The crises that have marked the Middle East since the beginning of the Arab uprisings in 2011 are linked to the region’s enduring historical challenges of population growth, poverty, corruption, economic decline, unemployment, drought and religious extremism. But these crises have led to modern challenges of their own, including the shifting role of regional and outside powers now locked in proxy wars from Syria to Yemen, the emergence of new nonstate actors seeking to displace existing nation states and the explosion of grassroots demands that have questioned the durability of existing authoritarian regimes.

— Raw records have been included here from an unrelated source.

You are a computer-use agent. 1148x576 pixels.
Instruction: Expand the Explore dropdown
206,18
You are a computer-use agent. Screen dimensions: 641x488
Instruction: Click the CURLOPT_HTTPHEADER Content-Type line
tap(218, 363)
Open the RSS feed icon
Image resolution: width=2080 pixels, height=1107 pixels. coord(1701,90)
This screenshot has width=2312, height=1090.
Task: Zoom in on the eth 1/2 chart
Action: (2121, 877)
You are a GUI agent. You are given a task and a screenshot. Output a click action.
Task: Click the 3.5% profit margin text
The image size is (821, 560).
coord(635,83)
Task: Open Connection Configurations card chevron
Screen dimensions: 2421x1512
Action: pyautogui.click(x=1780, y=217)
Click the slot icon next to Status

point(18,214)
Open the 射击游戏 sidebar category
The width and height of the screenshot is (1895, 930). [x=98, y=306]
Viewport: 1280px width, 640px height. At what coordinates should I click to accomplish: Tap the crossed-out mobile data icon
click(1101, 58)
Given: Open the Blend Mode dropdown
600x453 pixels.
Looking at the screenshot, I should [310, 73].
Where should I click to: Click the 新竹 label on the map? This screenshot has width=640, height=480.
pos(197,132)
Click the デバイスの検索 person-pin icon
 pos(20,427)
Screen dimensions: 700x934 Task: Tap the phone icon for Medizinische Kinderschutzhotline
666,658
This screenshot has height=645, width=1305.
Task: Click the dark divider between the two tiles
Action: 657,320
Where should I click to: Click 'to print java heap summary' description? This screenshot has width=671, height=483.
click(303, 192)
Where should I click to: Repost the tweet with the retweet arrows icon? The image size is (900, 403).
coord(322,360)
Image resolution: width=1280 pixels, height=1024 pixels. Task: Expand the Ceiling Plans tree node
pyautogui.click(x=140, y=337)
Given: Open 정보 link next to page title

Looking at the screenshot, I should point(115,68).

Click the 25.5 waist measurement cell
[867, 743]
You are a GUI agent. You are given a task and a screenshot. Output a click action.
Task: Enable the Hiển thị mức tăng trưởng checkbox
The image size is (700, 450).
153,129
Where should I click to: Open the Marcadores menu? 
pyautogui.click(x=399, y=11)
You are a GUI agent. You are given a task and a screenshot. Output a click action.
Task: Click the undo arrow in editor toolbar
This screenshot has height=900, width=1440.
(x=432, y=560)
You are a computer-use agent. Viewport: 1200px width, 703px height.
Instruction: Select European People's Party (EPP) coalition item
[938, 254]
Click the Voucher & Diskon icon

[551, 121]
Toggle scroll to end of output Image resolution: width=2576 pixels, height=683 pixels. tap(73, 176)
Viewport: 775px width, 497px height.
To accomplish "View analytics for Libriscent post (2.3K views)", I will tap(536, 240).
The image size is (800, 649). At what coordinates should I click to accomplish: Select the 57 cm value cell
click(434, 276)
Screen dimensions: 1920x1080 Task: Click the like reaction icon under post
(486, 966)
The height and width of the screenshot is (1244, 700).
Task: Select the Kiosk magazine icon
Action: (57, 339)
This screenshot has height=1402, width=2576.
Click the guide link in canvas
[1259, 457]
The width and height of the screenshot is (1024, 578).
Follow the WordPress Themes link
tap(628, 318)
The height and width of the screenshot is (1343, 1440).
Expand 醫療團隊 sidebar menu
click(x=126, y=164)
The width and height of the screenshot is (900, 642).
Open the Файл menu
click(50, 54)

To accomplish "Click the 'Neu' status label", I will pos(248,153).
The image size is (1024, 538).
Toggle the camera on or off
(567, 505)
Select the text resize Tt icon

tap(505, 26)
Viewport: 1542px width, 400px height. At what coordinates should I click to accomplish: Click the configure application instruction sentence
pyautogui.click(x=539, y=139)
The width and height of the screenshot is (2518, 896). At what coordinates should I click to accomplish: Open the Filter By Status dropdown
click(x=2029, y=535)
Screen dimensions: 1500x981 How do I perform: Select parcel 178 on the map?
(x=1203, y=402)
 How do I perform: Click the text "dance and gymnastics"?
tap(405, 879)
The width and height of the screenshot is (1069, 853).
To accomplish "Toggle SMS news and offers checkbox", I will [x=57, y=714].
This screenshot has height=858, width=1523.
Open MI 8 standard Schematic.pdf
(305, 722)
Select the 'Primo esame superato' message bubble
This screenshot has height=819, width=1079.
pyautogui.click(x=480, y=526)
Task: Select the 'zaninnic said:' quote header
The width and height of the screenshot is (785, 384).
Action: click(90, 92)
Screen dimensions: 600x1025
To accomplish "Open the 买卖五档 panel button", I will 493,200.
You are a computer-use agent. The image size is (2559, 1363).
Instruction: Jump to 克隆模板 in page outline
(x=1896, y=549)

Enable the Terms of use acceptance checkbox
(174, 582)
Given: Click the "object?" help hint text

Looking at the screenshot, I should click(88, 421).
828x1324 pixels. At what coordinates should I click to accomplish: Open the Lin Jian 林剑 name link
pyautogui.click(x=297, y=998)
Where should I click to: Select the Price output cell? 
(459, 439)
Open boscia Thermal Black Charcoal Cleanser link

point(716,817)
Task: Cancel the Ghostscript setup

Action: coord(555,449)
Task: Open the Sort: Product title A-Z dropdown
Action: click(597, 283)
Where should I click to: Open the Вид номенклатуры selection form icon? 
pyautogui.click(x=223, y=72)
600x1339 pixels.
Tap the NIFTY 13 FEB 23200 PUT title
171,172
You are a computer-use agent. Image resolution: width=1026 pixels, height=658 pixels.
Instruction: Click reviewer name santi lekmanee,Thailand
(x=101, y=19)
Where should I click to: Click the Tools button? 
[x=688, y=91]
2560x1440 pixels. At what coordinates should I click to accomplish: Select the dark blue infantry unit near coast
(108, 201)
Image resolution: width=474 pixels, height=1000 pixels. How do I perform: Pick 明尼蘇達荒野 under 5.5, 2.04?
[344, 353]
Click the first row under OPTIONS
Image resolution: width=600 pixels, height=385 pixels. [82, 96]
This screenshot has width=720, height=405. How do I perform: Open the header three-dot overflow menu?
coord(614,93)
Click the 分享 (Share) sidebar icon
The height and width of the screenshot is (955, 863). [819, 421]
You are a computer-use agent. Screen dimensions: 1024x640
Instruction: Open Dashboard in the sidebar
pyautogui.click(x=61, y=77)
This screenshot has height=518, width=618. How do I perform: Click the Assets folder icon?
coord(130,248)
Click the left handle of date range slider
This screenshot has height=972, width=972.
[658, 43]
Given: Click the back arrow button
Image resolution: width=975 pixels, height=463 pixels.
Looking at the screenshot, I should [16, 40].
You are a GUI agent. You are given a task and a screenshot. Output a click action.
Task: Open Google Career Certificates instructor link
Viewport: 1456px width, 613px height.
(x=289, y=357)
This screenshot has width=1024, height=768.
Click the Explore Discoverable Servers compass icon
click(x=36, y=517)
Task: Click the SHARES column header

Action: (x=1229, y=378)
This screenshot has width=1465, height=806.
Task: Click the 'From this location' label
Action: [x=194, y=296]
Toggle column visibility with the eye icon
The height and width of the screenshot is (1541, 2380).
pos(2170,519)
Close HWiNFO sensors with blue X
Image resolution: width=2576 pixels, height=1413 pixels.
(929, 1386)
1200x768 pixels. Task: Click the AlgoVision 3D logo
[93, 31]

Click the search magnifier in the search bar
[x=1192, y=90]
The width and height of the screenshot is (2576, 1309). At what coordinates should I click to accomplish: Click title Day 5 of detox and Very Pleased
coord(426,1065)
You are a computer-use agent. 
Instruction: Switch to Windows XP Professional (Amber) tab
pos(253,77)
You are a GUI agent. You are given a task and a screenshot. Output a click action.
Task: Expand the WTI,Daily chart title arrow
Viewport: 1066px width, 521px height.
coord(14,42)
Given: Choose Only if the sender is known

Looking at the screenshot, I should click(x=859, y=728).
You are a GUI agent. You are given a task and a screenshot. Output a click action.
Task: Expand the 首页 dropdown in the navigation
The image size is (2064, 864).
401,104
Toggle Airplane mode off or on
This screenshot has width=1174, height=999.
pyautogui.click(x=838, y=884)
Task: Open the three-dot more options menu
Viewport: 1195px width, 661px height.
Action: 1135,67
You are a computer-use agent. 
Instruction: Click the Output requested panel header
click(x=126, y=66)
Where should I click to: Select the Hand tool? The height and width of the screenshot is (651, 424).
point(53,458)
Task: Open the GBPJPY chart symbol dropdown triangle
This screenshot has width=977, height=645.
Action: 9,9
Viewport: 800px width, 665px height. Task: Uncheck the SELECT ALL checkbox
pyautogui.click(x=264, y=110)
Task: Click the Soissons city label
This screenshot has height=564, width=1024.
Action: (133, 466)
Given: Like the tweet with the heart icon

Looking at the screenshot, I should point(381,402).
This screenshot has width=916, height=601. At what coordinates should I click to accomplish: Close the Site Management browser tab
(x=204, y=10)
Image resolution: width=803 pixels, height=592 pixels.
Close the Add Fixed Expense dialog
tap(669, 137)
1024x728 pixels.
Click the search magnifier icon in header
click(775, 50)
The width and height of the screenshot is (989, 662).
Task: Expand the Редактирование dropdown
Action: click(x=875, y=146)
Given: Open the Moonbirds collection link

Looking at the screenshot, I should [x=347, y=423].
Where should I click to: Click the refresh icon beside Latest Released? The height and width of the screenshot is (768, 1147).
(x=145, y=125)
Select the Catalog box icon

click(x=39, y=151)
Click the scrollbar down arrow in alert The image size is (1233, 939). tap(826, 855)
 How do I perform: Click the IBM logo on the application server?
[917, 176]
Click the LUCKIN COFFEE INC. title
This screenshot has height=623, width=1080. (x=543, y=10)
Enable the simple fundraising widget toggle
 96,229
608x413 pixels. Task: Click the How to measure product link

Under the direction of UCLA historian James Gelvin (history), colleagues Kevan Harris (sociology), Aomar Boum (anthropology) and Aslı Bâli (School of Law, and director, Center for Near Eastern Studies) created the conference around interdisciplinary themes. Individual panels addressed the topics of “The Arab World Post-Uprisings,” “The Future of Political Islam,” “Art and Culture in the New Middle East,” “The Syrian Crisis,” “Regional and International Competition in the New Middle East” and “Human Security in the New Middle East.”
James Gelvin (History), Aslı Bâli (outgoing CNES Director), Gail Kligman (Associate Vice Provost, International Institute),
Moncef Marzouki (Guest Speaker), and Ali Behdad (incoming CNES Director) mark the keynote address. (UCLA Photo)
Some 20 experts from European and North American universities, policy and military institutions gave presentations, with a UCLA professor summarizing the key points of each panel. Moncef Marzouki, the first democratically elected president of Tunisia (2011–14) and a well-known human rights activist and public intellectual, delivered the keynote address to an audience of roughly 200 scholars, policy makers, journalists and students.
The February conference laid the groundwork for continued interdisciplinary research collaboration among UCLA and external scholars on the pressing issues of the Middle East and their policy implications. Of note, the event also gave UCLA graduate students and the broader Los Angeles community unparalleled access to the most recent research of leading scholars of the Middle East. To spur new scholarship on the region, the conference materials will be disseminated as an edited volume.